Three deaths occured in the parishes of Westmoreland and Clarendon each, and one in Manchester, St Andrew, St Catherine, and St Mary. Nearly half of the fatalities occured on Saturday, August 4.
“Nine of these people were not wearing any protective devices... four were motorcycle-related and three were in private motor cars,” he said. “All of these deaths have negative implications for the families they leave behind. We're sorry for their loss, but I do hope they will join the road safety train and help us in our efforts in trying the reduce the road fatalities.
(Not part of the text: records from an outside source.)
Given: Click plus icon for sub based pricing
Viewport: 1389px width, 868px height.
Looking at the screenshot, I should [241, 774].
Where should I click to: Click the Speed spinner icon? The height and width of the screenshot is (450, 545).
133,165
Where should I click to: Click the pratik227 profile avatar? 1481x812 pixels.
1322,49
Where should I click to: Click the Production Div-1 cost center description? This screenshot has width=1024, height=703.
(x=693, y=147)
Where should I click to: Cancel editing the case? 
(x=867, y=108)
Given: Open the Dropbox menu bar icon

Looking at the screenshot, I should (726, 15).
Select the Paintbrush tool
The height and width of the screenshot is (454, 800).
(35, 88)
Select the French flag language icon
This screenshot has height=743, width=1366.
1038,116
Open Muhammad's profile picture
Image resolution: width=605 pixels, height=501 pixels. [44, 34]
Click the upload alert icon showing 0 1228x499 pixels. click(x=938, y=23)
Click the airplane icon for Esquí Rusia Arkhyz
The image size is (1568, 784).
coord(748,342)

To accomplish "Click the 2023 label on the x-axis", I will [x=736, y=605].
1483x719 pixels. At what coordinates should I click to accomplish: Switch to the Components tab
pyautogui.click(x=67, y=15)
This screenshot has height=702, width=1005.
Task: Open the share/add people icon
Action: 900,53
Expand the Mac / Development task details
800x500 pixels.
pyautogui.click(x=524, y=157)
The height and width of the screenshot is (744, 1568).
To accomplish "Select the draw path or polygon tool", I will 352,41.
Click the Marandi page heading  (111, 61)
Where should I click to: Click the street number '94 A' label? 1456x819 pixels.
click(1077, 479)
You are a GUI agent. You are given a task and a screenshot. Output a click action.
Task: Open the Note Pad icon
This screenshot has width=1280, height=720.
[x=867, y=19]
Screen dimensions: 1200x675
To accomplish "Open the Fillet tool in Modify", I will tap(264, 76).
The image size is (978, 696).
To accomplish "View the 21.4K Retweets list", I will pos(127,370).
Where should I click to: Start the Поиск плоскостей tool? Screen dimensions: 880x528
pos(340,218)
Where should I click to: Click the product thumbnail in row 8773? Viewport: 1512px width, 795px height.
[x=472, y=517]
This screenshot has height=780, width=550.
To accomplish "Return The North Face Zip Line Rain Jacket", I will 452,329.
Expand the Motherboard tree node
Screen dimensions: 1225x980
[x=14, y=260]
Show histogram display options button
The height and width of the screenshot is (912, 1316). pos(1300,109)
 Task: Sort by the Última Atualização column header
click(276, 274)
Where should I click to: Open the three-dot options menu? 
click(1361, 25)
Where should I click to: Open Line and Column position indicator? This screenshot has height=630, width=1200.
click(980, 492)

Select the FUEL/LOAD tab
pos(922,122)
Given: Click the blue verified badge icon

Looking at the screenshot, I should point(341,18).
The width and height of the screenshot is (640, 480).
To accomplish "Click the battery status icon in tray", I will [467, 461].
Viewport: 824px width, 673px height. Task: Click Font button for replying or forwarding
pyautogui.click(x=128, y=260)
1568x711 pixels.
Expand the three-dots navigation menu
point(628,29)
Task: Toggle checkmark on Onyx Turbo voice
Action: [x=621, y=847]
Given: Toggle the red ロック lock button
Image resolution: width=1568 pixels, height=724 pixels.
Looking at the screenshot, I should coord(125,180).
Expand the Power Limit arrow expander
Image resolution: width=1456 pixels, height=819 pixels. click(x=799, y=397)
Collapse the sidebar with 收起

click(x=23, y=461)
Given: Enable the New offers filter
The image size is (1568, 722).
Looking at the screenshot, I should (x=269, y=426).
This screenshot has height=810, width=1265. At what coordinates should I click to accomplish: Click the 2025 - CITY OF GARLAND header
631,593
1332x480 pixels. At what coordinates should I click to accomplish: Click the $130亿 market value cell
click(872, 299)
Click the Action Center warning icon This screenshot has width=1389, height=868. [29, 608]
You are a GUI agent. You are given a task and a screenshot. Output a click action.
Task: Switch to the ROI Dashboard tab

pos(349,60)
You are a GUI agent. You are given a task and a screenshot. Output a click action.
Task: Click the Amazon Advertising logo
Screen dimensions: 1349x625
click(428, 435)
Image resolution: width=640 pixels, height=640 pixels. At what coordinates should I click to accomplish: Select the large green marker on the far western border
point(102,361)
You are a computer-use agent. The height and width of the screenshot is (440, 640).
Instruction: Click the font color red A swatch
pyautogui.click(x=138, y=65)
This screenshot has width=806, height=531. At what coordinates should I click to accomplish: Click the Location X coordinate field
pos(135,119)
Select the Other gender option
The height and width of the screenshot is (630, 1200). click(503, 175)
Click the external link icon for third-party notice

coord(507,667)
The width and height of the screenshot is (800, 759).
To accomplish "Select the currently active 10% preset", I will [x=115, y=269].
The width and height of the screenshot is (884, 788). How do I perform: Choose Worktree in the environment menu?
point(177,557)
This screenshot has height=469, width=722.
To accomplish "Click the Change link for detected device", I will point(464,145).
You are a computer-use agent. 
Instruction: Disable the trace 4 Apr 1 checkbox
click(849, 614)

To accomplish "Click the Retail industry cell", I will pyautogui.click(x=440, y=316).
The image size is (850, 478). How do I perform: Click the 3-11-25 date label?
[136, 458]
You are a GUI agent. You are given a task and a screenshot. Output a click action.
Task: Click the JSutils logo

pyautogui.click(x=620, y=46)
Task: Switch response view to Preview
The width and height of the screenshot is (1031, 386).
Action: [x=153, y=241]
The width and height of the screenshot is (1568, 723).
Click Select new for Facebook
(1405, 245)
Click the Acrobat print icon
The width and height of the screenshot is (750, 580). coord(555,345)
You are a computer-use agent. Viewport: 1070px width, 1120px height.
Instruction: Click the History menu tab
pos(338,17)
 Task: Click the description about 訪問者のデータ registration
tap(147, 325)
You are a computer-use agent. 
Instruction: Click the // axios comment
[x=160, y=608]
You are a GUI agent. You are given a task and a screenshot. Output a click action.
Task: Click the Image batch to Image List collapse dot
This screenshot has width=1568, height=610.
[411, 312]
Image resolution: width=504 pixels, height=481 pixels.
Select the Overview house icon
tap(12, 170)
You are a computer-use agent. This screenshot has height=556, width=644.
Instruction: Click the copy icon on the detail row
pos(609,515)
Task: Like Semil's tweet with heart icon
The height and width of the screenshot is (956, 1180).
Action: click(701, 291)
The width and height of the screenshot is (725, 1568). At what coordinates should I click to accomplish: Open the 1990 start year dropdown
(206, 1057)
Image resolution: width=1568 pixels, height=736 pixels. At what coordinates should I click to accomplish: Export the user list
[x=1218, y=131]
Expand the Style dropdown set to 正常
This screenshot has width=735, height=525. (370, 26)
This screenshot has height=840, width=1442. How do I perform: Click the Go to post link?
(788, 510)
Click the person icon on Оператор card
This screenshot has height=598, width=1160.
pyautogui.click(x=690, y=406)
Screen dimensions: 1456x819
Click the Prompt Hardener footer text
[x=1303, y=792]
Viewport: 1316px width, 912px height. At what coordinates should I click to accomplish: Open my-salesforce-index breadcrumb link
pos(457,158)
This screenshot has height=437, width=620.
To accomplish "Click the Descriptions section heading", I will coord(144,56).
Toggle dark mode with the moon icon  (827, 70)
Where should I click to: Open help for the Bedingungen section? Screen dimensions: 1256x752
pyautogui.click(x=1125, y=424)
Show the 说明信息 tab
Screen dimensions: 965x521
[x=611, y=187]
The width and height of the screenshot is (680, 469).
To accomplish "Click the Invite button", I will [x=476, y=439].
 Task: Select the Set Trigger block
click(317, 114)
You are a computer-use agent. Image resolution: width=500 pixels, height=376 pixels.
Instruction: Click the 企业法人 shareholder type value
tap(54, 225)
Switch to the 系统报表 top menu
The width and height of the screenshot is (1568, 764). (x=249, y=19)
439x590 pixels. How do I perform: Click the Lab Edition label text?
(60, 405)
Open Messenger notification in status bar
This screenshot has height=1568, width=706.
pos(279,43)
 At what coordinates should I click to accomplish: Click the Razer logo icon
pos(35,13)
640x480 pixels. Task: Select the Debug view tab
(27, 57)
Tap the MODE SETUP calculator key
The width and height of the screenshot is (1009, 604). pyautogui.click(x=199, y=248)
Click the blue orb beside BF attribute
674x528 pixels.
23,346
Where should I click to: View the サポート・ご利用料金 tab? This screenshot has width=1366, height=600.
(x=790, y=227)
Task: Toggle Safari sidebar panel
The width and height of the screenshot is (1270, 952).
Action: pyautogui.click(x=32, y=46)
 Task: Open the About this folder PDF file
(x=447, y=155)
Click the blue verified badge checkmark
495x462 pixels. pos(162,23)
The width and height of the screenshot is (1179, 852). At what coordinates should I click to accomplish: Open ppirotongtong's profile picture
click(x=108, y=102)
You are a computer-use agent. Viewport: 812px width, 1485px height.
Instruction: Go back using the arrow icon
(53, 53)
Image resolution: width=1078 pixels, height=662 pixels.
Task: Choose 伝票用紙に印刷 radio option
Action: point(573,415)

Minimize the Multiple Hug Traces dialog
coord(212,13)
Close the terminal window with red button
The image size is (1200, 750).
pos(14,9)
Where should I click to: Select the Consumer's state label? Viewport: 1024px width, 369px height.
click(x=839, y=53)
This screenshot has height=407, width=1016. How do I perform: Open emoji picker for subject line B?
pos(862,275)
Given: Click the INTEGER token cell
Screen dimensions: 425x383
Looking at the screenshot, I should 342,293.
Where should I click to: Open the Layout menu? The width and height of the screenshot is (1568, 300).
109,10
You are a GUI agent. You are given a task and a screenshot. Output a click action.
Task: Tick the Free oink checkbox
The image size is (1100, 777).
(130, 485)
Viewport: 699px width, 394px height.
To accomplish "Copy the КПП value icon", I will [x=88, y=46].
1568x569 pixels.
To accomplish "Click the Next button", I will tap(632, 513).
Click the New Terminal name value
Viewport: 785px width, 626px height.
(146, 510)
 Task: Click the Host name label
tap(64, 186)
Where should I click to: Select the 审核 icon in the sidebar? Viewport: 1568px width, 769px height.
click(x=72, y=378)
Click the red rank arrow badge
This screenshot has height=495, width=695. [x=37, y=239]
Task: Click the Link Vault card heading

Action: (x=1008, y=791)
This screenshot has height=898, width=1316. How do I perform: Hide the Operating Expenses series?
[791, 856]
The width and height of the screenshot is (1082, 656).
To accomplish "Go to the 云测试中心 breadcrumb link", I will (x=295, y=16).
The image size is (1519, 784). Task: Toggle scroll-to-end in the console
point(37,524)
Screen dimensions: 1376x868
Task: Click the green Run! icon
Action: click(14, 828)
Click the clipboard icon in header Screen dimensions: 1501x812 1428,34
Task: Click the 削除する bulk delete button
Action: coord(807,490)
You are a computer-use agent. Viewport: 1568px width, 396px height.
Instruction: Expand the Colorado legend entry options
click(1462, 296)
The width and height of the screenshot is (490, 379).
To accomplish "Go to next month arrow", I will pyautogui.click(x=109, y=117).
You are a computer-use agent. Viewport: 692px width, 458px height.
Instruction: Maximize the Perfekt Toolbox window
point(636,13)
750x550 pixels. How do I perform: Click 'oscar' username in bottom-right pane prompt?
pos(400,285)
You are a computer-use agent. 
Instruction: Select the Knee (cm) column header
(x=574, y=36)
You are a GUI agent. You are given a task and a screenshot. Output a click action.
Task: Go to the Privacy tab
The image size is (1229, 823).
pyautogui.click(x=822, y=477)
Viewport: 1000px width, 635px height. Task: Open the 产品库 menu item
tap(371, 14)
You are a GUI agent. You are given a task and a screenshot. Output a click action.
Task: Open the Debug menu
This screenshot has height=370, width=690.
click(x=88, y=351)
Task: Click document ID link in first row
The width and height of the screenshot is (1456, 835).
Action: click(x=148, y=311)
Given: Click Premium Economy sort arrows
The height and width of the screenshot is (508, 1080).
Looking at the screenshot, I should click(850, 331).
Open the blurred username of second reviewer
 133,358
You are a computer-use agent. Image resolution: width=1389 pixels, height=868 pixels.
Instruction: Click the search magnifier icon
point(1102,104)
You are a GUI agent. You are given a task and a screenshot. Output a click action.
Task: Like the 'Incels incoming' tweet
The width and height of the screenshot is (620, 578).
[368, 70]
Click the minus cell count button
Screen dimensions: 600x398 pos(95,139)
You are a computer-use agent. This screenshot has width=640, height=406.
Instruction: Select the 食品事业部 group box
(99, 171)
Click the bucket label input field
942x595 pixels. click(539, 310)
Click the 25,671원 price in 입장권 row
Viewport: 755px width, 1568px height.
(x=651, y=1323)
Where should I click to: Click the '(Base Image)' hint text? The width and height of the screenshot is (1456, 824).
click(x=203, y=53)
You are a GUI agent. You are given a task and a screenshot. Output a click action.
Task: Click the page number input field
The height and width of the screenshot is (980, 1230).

Last year, for the period Aug 1 to 7, the RSU recorded three fatalities.
So far, 208 people have died on the island's roadways, a decline of eight per cent over the similar period last year.
Hare said the believes the road-safety gospel is reaching its intended targets, but some people choose to ignore it.
“We (the RSU) will just have to continue our public education and public-awareness activities. We will have to revisit Westmoreland, in particular, as the motorcycle drivers and pillions totally disregard their saftey. We can do this by ourselves, but will continue to partner with the Jamaica Constabulary Force and the Island Traffic Authority,” he said.
Formed in 1994, the RSU promotes and foster an orderly and disciplined traffic culture that is conducive to the development of a safe traffic environment through the conceptualisation, design and dissemination of a sustained programme of public information, education in schools, legislation, accident information, and research.